The song continues to traverse an outlaw path, with an imaginary bank robbery and a “getaway Mercedes” — shades of Bonnie and Clyde — plus an additional pledge to lie on her girlfriend’s behalf should their crime spree take the ultimate twist: “Hypothetically, if you ever kill your husband …”

They introduced subtle variation to the structure of “Go Down” by playing with the final line of the choruses, singing “If you go down, I’m goin’ down too” once at the end of the first chorus, twice to wrap the second and three times when they reached the fourth (and final) chorus.

Ballerini sang over Bunetta’s guitalele for the demo, though all three writers agreed that the lyrics might be misordered. In fact, when they met up again the next day to record “Go Down” at Starstruck Studios on Music Row, they swapped two of the verses and delayed a lyrical change in the chorus — “Our bodies are buried, and they’re in the same ditch” — until the final chorus, instead of the second; it made more sense for that reference to come after the “kill your husband” thought.

Most of the instruments were acoustic — only one electric baritone guitar is present among two acoustics, a mandolin and a Dobro. Drummer Evan Hutchings plays the snare with brushes instead of sticks, and bassist Craig Young borrowed Bunetta’s Kala U-bass, which enhanced that acoustic motif.

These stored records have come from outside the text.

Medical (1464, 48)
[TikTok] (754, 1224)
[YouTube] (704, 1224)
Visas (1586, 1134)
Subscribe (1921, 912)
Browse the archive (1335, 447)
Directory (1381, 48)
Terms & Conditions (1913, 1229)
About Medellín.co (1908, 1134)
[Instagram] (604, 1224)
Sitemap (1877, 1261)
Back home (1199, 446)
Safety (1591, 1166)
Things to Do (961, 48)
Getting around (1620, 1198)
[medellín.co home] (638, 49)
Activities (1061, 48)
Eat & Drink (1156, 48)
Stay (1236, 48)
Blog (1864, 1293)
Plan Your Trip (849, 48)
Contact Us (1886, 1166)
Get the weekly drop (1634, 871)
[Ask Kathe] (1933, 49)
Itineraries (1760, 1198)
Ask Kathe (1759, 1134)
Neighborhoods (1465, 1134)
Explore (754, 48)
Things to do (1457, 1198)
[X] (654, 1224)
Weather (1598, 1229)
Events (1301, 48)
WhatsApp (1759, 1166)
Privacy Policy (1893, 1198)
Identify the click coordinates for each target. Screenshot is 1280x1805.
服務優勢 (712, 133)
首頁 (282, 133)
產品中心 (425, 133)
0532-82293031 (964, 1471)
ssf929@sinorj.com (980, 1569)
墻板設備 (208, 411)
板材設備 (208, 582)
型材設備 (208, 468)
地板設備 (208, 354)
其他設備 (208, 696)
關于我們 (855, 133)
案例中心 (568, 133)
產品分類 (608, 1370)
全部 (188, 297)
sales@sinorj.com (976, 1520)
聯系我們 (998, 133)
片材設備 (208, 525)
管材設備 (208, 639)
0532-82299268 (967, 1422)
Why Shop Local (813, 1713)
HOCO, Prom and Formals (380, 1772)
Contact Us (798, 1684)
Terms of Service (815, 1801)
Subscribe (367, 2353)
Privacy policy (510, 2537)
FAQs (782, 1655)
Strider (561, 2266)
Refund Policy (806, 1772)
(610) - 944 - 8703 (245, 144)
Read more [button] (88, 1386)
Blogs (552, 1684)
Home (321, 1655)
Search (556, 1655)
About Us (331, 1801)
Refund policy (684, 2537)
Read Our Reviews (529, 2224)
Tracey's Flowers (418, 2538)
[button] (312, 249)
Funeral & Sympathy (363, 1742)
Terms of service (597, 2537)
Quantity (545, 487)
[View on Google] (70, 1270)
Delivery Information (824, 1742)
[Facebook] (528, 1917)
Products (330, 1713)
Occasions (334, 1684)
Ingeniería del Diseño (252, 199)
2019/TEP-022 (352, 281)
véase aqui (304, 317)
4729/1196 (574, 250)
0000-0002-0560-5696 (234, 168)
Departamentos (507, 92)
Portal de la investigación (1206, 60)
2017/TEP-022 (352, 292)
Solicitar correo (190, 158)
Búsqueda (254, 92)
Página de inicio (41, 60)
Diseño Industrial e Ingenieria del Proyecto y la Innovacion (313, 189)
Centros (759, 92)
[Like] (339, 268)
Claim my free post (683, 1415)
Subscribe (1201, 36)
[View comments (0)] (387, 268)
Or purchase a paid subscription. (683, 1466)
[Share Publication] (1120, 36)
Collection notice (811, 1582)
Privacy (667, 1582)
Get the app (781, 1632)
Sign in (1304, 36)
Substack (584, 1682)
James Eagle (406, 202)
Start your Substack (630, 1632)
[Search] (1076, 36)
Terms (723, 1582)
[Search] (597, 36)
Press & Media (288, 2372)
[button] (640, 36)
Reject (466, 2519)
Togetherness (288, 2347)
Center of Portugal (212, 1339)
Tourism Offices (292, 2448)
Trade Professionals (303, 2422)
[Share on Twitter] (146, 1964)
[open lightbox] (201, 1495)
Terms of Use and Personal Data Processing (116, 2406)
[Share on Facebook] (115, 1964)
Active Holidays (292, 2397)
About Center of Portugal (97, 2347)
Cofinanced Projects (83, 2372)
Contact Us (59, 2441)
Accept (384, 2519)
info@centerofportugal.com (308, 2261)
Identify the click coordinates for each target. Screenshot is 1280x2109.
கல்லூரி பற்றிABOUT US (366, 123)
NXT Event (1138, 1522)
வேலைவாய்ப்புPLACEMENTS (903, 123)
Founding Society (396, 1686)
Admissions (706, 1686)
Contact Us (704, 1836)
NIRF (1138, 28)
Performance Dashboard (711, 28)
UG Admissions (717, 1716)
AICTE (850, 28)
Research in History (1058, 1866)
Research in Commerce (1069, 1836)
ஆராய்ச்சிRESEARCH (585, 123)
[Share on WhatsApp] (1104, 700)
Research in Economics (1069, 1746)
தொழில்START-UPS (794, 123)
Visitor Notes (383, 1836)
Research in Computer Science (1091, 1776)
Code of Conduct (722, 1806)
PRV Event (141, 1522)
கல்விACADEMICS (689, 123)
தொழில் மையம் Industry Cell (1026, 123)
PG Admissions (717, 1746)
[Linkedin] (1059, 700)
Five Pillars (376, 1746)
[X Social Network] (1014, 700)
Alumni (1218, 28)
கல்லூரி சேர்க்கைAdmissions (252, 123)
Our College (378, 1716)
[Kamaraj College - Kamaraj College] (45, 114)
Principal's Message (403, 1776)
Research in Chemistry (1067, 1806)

“It sounds kind of like an upright bass, but it’s still got like some give in the in the notes, meaning that they bend a lot because of the way that those rubber strings are, so it just fit the texture perfectly,” Bunetta says. “I happened to bring it out and kept it in my car because I just had a feeling that we’d use it.”

They brought in Jenee Fleenor later to overdub a fiddle part, and she filled in half of the original solo section, creating a trade-off between fiddle and mandolin. “We really wanted to lean into a very ’90s country feel, and so we brought in fiddle for the song, which I think to me makes it,” says Ballerini. “That’s also why there’s a Chicks reference to it, which everyone picks up on, which was absolutely intentional. I didn’t want to make it sound like anything else on the record. I wanted it to be its own moment.”

Ballerini spent roughly two hours on the vocal. The notes weren’t particularly difficult, but she worked very specifically on providing lines that sounded like an aural wink, ensuring that the listener would not take the song’s criminal streak seriously.

“You can almost see her acting it out,” Bunetta says. “It was a very visual thing, [the way] the vocal was being shaped.”

Black River assigned “If You Go Down” a Dec. 5 add date, issuing an uptempo single to radio at a time of year when ballads are a little more prevalent. Meanwhile, the running-buddies theme mirrors the new period in her personal life when friends will play a bigger role than they have for several years.

“Sometimes you put out a single because you think that it’s the most radio-friendly, and sometimes you put out a single because it’s actually reflective of where you’re at in your life,” she says. “And then sometimes, both things can be true.”